Meditation continues to increase in popularity as more and more people discover its many physical and mental health benefits. While it might appear that meditation is no more than sitting on a cushion with your eyes closed, science is discovering that this centuries-old practice can actually create significant changes in the brain. So, what exactly is meditation, what benefits does it offer, and how do you get started? You’ve come to the right place—I’ll be answering all of those questions today.
What is meditation?
Meditation is a mind-body practice that’s intended to encourage a heightened state of awareness and focused attention. It’s been practiced in cultures all over the world for thousands of years in the name of religion, spirituality, well-being and health.
Many people think that meditation is about turning off thoughts or feelings. That’s actually not accurate at all. Rather, meditation is about training your awareness and learning to observe uncomfortable thoughts, emotions and sensations without reacting to or judging them.
What are the benefits of meditation?
As more research is conducted on the effects of meditation, more benefits are being discovered. Here are a few science-backed benefits that we’re currently aware of:
1. Improves attention span
Researchers have found that meditation helps to counter habituation—the tendency to stop paying attention to new information in our environment. Other studies have found that meditation can reduce mind-wandering and improve our ability to solve problems.

(Stored records)

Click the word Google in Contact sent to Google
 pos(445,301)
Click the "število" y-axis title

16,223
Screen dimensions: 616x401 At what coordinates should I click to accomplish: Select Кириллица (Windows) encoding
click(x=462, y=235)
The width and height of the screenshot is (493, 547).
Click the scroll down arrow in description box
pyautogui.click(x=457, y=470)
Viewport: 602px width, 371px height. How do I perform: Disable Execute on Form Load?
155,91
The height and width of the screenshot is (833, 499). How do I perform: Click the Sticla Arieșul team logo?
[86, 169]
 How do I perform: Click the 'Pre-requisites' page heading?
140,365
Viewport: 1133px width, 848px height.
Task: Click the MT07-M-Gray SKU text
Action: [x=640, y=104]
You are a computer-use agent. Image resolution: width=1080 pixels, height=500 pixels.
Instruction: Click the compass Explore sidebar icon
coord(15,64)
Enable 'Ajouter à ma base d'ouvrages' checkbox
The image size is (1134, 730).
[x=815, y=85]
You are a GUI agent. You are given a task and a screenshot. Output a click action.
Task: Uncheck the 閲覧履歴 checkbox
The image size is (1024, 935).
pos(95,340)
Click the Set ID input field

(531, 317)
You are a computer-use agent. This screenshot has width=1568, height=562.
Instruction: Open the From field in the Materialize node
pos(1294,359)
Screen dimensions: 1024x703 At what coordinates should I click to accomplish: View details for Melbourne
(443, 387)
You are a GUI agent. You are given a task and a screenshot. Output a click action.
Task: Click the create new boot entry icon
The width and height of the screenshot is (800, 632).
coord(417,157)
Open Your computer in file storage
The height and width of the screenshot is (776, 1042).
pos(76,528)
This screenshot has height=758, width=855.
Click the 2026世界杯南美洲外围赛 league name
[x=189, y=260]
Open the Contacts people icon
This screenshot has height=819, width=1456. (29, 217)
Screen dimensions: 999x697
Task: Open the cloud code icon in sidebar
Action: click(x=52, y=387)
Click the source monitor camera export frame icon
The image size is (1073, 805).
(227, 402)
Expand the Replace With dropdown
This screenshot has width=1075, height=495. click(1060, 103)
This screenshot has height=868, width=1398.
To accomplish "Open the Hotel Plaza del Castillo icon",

--- Tasks and exercises ---
**A.** Edit the meditation article by rewriting the stretch from "Many people think" through "benefits of meditation?" with "accurate" replaced by "correct".
**B.** According to the meditation article, what tendency have researchers found that meditation helps to counter?
**C.** Continue the meditation article from the point where it stops.

--- Solved problems ---
**A.**
Many people think that meditation is about turning off thoughts or feelings. That’s actually not correct at all. Rather, meditation is about training your awareness and learning to observe uncomfortable thoughts, emotions and sensations without reacting to or judging them.
What are the benefits of meditation?

**B.** Habituation, the tendency to stop paying attention to new information in our environment.

**C.**
2. Increases resiliency to stress
Long-term meditators who practice on a consistent basis have been found to bounce back from stress and stressful situations much better than those who don’t. One study showed that mindfulness meditation dampens activity in our amygdala—the part of the brain responsible for triggering our fight-or-flight response. This causes us to be less reactive to stressors and to recover better from stress when we experience it.
3. Improves physical health
Practicing meditation has been shown to lessen the inflammatory response in people exposed to psychological stressors, particularly in long-term meditators. Another study showed that meditators have increased activity of telomerase, an enzyme connected to longer cell life (longevity). Some research also suggests that practicing meditation may reduce blood pressure, symptoms of irritable bowel syndrome, depression and insomnia.
4. Reduces anxiety
A meta-analysis including nearly 1,300 adults found that transcendental meditation may decrease anxiety. This effect was strongest in those with the highest levels of anxiety. Another study found that an eight-week meditation program helped reduce anxiety symptoms in people with Generalized Anxiety Disorder (GAD). In reducing your anxiety, your sleep, stress levels and mood are also likely to improve.
5. Helps reduce chronic pain
A study of 47 people with chronic pain found that completing an eight-week meditation program led to noticeable improvements in depression, anxiety and pain over the course of a year. Unlike some chronic pain treatments, meditation is completely non-invasive and doesn’t come with any negative side effects—just positive ones!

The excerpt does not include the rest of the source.